[YOUR ASSIGNMENT]:
In the data below, the answer is the run of lines from the line containing "Delete layer using trash icon" through the line containing "Given: Select the crosshair cursor tool", both included; print it exactly and nothing else.
───── INPUT MATERIAL ─────
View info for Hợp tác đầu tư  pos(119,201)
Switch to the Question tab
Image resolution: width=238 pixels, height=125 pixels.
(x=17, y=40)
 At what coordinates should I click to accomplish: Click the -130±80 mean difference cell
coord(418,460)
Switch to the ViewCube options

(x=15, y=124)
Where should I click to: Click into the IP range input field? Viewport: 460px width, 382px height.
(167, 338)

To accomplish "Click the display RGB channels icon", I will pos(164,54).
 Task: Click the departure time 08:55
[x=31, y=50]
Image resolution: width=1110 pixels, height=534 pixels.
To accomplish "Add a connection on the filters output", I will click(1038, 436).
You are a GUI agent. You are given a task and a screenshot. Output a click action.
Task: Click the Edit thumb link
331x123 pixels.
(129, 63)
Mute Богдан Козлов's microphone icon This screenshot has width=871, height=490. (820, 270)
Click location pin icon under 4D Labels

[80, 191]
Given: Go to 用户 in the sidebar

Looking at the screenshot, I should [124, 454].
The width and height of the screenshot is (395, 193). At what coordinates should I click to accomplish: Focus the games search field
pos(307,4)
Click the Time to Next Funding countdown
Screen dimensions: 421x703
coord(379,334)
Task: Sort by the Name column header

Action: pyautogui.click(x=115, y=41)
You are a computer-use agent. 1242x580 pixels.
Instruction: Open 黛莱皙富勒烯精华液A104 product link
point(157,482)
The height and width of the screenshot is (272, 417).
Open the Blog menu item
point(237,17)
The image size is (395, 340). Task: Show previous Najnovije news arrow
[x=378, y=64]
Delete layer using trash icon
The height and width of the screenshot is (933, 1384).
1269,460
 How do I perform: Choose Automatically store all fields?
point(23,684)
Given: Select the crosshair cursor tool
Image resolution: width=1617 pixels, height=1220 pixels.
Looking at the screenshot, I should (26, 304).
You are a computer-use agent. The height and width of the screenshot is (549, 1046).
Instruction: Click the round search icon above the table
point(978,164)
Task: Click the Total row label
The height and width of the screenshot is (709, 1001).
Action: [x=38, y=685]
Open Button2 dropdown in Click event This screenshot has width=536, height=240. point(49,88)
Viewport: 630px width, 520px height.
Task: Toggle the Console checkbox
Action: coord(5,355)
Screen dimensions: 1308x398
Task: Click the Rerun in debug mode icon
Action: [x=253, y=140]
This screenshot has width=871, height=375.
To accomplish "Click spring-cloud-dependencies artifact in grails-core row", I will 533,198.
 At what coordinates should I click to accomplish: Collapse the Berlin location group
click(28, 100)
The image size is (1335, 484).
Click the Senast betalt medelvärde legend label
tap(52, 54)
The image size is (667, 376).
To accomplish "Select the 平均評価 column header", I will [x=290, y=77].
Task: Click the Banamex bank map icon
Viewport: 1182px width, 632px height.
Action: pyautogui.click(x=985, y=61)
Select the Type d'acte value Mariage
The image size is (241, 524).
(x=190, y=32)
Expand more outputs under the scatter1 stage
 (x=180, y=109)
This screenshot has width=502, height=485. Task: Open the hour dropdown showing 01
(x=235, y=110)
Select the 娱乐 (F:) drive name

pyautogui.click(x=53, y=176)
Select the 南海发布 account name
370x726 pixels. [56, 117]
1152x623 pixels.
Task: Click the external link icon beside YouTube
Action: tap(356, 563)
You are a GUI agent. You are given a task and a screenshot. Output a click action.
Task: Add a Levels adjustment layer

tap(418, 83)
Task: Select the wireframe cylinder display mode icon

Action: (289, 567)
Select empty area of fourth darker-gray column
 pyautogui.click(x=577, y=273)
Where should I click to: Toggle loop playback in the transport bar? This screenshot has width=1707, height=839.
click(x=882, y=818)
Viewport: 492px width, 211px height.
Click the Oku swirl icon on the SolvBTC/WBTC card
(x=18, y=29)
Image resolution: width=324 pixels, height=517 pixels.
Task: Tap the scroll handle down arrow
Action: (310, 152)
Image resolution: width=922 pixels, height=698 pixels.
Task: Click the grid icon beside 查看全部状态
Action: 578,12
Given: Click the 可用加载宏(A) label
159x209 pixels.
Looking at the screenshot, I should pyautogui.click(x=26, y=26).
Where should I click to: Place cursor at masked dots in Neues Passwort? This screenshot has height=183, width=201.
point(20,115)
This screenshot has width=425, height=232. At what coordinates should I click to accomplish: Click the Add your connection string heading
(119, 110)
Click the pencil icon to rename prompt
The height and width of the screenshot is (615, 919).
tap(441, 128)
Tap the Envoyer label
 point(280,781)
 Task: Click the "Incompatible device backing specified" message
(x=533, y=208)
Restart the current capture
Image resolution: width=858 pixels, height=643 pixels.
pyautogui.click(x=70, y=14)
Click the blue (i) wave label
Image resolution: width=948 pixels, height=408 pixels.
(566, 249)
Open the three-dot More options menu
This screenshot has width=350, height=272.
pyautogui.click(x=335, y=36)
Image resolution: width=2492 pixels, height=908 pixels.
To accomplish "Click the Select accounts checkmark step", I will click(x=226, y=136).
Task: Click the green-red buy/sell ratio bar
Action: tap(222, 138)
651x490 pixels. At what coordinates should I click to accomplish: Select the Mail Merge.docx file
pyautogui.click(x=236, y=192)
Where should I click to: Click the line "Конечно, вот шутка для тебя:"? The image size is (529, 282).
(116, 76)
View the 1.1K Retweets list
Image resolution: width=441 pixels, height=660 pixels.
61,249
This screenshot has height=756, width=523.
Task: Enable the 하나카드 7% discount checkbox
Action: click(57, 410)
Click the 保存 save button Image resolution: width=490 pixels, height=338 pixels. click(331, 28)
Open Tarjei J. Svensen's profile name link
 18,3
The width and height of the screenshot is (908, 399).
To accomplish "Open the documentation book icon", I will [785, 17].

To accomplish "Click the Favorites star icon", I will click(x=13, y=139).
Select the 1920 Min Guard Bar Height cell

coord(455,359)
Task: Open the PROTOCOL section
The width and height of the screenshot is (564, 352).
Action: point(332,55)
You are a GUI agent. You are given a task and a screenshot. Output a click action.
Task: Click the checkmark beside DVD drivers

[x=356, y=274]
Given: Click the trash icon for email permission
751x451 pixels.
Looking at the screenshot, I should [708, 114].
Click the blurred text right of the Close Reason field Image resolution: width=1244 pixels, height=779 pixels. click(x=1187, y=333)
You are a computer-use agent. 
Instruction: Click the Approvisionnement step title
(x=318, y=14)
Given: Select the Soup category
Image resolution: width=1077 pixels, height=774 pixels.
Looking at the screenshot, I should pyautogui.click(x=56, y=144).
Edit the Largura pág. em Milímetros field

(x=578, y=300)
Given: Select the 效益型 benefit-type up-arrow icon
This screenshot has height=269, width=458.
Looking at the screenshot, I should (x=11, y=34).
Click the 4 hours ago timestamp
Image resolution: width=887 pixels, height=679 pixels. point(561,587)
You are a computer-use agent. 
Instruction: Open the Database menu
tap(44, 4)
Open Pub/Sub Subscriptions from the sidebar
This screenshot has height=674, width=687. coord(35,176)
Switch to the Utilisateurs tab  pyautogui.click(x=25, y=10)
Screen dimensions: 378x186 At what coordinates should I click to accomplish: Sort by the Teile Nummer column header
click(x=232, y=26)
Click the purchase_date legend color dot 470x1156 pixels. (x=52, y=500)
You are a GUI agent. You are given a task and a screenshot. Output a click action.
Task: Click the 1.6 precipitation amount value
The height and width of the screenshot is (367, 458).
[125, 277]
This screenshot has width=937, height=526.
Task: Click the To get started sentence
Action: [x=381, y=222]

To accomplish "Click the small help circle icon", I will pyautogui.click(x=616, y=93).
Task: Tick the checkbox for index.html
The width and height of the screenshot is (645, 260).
─────
[SOLVED PROBLEM]:
Delete layer using trash icon
The height and width of the screenshot is (933, 1384).
1269,460
 How do I perform: Choose Automatically store all fields?
point(23,684)
Given: Select the crosshair cursor tool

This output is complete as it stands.